While Knapp is not convinced that a lowered drinking age is the best route towards abating the problem, University of Maryland President C.D. Mote Jr. said he sees benefits in changing underage consumption laws. He signed the initiative after witnessing the effects of dangerous binge drinking in College Park, Md.

“My concern is for the health and safety of our students,” Mote wrote in a statement. “Alcohol use, and especially its abuse, is a health and safety threat to many University of Maryland students, just as it is to students at colleges and universities across the country.”

Grace Kronenberg, a spokesperson for the Amethyst Initiative, which takes its name from the ancient Greek words meaning “not intoxicated,” warns that the recent hype surrounding the petition has been skewed.

“Despite how this has been covered in the past week, this is not a legislative call to lower the drinking age,” Kronenberg said. “This is meant to open the discussion that has been going on for 25 years.”

She said this a “long term, no deadline initiative,” not a quick fix to the problem.

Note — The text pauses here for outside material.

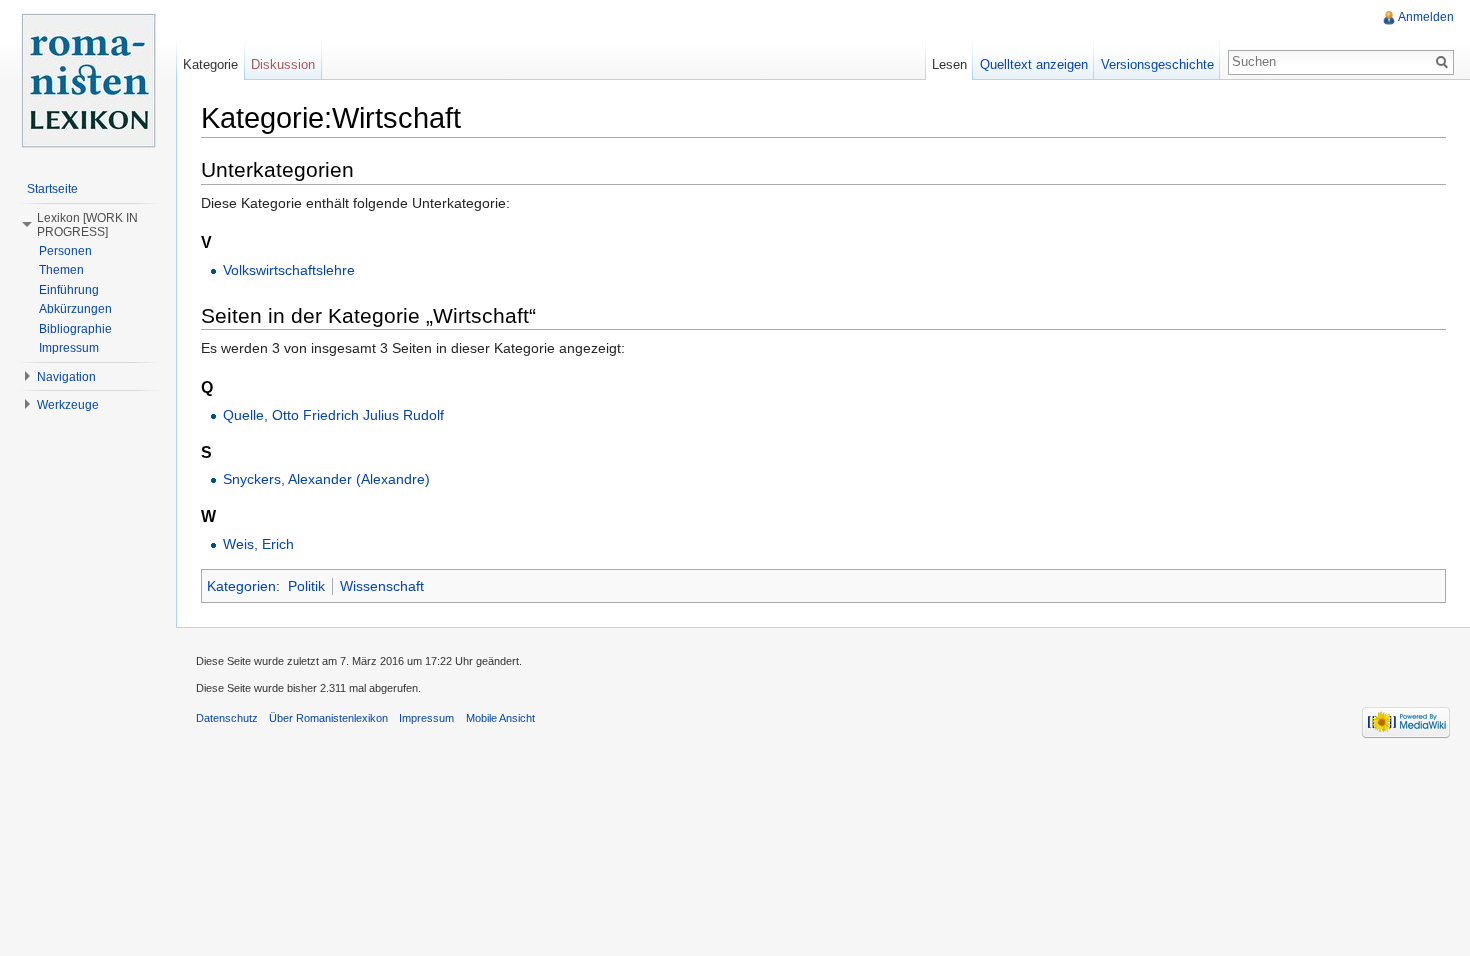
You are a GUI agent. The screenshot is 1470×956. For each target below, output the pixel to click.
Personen (65, 251)
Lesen (949, 64)
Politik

“We’ve been pleased to present a unified front who are courageous enough to speak up on this issue,” Kronenberg said. “But we know that this is a difficult decision for campus leaders, especially when under media scrutiny.”

GW sophomore Andrew Breest is the creator of the Facebook group called “1,000,000 Strong for the Amethyst Initiative: Lower the Drinking Age to 18.” After only one week, group members numbered more than 5,000 members nationwide.

Breest said the current drinking age “is clearly not working.”

He said, “I see that the (Amethyst Initiative) has the potential to help curb this dangerous activity of binge drinking not only at GW but at college campuses across the country.”